Understanding $p$-adic series normalization.

Question

I don't quite understand $p$-adic series normalization. I know that a $p$-adic series $\eta\in\mathbb{Q}_p$ is normalized if it satisfies: $$\eta=\sum_{i\in\mathbb{N}_{>\nu}}a_ip^i$$ Where $a_i\in\mathbb{Z}_p$ belongs to the integers modulo $p$, and $\nu\in\mathbb{N}$ is any starting index.
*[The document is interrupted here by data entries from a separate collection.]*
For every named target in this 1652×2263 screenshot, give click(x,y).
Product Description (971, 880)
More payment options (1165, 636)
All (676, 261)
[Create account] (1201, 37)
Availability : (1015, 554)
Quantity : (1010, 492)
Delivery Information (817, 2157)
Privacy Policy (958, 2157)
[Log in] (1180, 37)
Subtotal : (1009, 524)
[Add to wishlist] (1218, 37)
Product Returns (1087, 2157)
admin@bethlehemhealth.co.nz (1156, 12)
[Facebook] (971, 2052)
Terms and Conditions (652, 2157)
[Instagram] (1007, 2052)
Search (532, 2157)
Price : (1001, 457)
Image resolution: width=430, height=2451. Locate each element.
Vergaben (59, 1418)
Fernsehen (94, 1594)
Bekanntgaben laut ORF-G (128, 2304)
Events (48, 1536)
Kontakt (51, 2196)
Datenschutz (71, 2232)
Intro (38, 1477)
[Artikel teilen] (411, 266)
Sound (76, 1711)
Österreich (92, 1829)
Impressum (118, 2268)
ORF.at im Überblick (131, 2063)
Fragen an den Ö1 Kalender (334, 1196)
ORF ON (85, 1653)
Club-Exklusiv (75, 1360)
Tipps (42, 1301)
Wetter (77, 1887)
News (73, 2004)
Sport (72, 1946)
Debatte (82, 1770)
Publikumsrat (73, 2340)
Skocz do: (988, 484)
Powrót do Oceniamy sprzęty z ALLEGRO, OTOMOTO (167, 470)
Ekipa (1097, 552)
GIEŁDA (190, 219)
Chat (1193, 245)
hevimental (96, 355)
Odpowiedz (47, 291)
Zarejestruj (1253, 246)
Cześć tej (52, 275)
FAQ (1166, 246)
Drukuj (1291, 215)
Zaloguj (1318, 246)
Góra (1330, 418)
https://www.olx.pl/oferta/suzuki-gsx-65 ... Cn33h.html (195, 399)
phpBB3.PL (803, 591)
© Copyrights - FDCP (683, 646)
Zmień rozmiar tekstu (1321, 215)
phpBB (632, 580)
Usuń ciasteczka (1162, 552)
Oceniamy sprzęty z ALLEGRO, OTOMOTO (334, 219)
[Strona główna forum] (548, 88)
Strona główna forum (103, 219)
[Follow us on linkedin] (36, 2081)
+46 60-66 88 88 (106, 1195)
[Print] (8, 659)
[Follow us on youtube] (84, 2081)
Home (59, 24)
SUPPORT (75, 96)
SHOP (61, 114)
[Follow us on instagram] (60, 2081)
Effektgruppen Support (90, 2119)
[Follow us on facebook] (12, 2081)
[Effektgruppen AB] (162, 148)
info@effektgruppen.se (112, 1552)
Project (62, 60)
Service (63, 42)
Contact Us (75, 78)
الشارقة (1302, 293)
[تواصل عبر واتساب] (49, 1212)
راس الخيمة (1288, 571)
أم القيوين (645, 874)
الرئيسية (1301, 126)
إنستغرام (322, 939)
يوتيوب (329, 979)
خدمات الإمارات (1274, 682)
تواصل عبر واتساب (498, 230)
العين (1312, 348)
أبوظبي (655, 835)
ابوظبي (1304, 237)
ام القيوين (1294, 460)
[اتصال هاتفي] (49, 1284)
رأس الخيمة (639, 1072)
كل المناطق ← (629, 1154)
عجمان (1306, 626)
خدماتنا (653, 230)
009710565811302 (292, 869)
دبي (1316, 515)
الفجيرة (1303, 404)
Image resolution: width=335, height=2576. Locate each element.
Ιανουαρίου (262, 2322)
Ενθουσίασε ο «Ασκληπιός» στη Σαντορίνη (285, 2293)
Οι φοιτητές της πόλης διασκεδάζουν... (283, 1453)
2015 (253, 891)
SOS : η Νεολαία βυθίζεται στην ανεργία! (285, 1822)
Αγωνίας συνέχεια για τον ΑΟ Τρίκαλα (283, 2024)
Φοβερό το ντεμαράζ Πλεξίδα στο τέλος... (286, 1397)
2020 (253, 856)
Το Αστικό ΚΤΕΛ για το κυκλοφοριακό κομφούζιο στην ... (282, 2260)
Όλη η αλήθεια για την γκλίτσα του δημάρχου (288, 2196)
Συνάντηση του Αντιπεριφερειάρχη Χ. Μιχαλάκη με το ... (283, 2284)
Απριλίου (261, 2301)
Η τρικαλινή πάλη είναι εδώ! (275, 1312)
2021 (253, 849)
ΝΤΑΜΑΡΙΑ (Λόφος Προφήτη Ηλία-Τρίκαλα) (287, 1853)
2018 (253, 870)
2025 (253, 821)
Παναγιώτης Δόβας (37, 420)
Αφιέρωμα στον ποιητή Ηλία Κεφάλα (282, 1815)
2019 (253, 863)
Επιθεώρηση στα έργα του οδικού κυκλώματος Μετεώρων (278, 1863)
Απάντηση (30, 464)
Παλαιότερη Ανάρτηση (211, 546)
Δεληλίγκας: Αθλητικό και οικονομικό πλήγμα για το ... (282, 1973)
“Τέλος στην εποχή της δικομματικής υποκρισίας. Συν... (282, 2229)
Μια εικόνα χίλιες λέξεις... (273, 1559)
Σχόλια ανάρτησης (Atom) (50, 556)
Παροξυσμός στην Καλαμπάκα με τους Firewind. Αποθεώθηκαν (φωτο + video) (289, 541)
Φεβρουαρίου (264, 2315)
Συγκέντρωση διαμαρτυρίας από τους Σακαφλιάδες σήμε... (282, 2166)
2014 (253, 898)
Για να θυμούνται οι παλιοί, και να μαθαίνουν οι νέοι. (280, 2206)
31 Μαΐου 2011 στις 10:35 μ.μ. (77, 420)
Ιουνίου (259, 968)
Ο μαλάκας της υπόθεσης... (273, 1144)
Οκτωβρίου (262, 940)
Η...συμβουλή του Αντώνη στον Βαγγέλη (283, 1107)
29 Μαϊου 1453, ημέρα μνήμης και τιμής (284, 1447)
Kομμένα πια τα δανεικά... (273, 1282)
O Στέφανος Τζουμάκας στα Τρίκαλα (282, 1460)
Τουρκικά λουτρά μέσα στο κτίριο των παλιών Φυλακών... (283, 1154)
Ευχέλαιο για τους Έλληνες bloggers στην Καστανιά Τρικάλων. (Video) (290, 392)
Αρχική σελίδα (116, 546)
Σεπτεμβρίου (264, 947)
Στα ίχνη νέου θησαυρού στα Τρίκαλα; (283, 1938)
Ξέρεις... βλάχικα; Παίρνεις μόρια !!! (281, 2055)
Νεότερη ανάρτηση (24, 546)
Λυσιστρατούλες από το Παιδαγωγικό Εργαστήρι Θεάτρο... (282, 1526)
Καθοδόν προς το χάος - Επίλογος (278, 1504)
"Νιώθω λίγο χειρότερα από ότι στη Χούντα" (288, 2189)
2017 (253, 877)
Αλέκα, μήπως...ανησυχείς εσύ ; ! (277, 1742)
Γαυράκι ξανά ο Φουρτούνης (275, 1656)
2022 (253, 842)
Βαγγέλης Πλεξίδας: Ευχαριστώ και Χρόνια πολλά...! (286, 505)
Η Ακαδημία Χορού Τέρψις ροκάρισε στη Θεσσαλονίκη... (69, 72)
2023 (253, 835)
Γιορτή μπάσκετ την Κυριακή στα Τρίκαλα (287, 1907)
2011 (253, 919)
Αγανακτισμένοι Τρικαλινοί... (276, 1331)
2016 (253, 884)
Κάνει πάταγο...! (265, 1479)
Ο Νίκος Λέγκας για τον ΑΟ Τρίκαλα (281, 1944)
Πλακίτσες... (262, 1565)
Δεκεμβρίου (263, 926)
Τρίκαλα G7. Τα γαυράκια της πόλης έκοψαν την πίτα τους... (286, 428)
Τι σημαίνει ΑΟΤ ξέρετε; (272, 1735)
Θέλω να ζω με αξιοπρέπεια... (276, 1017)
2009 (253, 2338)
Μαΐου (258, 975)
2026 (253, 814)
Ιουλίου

Now, a general series $\tau\in\mathbb{Q}_p$ is defined by: $$\tau=\sum_{i\in\mathbb{N}_{>\nu}}r_ip^i$$ Where $r_i\in\mathbb{Q}$ is a rational number $r_i=\frac{a_i}{b_i}$ with numerator $\mathbf{n}(r_i)=a_i$ and denominator $\mathbf{d}(r_i)=b_i\nmid p$. Suppose i want to find the normalized form $\tau_N$ of $\tau$. I think i can define it to be: $$\tau_N=\frac{\sum_{i\in\mathbb{N}_{>\nu}}\mathbf{n}(r_i)p^i}{\prod_{i\in\mathbb{N}}\mathbf{d}(r_i)}$$ provided $0≠\mathbf{d}(\tau_N)≠\infty$. Is this a good approach? Is there another closed form for $\tau_N$ like the one i tried to describe?